In chapter 13 Bukharin makes it clear that this inevitably results in large-scale military conflict: “Under such conditions there inevitably arises a conflict, which, given the existence of capitalism, is settled through extending the state frontiers in bloody struggles, a settlement which holds the prospect of new and more grandiose conflicts.”
The final sections of the book deal with Kautsky’s theory of “ultra imperialism”, calling it a “deeply harmful Utopian fantasy”.
Bukharin argued that a peaceful international order would be conditional upon the “comparative equality” of economic development among major powers. He wrote: “Where there is no such equality, the group occupying a more favourable position in the world market has no reason for joining a compact: on the contrary, it sees an advantage in continuing the struggle.”
The uneven global development of capitalism itself guarantees certain powers rise and fall economically, with the shifting balance creating opportunities for rivals to assert themselves militarily on the world stage. We are seeing this today, with the rise of the Chinese economy underpinning Beijing’s military expansion and more intense rivalry with the US and its allies, including Australia.
Despite the powerful analysis of imperialism at its core, Imperialism and World Economy suffers from some significant weaknesses.

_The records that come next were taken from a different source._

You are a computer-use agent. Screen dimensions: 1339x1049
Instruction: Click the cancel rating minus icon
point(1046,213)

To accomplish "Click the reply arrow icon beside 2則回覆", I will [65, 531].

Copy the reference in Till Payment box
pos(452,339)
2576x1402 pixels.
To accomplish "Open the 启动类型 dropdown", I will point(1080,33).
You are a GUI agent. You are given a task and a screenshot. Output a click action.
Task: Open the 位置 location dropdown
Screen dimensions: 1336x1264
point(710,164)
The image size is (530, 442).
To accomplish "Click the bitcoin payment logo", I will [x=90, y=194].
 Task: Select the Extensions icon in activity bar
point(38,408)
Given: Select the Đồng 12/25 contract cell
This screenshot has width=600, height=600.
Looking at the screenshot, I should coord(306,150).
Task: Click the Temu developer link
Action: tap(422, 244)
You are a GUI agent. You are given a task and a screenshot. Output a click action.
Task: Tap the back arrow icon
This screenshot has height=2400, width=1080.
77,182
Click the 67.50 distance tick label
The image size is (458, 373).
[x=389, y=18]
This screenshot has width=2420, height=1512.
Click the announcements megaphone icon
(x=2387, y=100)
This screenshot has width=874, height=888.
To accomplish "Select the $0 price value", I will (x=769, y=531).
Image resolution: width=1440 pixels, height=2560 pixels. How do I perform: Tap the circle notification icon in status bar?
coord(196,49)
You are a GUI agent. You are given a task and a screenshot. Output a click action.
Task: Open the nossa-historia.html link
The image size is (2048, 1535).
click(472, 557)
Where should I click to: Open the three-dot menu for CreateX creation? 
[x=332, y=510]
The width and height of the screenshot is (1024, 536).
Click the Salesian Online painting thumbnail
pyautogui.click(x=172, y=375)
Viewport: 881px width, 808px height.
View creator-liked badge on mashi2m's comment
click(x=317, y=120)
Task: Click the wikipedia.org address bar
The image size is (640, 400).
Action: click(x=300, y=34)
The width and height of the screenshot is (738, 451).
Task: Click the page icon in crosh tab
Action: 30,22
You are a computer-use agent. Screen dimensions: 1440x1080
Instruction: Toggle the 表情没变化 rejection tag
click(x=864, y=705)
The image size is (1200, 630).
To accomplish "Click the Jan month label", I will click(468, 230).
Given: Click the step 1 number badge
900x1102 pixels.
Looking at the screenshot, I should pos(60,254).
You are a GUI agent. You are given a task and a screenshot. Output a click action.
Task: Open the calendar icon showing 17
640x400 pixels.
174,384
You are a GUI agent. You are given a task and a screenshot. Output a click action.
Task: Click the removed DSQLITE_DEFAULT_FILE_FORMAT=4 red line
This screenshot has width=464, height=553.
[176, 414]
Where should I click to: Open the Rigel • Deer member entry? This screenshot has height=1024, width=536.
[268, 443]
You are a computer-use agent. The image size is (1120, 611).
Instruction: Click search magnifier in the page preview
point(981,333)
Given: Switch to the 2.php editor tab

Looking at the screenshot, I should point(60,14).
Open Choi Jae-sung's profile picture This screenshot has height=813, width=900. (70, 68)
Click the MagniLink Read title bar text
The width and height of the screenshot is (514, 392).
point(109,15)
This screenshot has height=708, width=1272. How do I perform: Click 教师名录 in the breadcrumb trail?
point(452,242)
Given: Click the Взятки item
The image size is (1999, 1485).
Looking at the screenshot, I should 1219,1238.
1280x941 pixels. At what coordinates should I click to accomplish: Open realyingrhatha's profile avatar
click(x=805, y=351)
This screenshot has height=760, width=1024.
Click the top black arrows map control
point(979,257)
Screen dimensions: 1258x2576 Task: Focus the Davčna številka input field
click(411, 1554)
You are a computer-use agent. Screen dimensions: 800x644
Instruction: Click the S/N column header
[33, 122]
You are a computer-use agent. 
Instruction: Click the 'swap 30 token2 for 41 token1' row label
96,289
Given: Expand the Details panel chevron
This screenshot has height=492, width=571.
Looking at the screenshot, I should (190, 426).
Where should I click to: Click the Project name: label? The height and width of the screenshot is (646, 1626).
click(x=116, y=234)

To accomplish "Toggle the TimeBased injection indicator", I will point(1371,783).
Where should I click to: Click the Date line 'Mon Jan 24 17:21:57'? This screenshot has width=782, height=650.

It overstates the extent to which the state is a mere puppet of capital and underplays the continuing potential for serious economic crises in major imperialist states. Unmodified, Bukharin’s theory would be unable to anticipate or explain the Great Depression and the emergence of fascism in Germany, for example.
The core of Bukharin’s theory explains the actual events of the First World War and the tendency towards war that defined capitalism in the 20th century and now the 21st.
While Kautsky’s theory at best led to a reformist strategy of accommodating to the existing system and pressuring for a more “peaceful” capitalist policy, Bukharin and the Bolsheviks recognised you could have peace or capitalism—not both.
In October 1917 the Bolsheviks led the overthrow of the pro-capitalist government in Russia, established democratic workers’ power and withdrew from the war. This helped bring about a crisis in Germany and a revolution led by workers that brought an end to the carnage.
These theoretical insights are crucial today. The idea that the economic ties between the US and China, or China and Australia, are a bulwark against military conflict is a dangerous illusion.
In fact, the economic links between these competing capitalist states have served only to exacerbate military tensions. Trade disputes and tariffs form the backdrop to a regional arms race. This is not simply the product of rotten policy by individual governments, it is the product of a rotten system.
Writing on the eve of revolution in Russia, Bukharin made the revolutionary conclusions of his theory abundantly clear: “Capitalism has increased the power of militarism enormously. It has brought to the historic arena millions of armed men. The arms, however, begin to turn against capitalism itself.”
On the anniversary of the ANZUS treaty Scott Morrison said the goal of Australia’s alignment with US military might was to “build the economic strength for the peace and prosperity of all”. Bukharin’s Imperialism and World Economy helps us see this kind of lie for what it is. Capitalists start wars and workers die in them. The only path to peace is through workers’ resistance and revolution.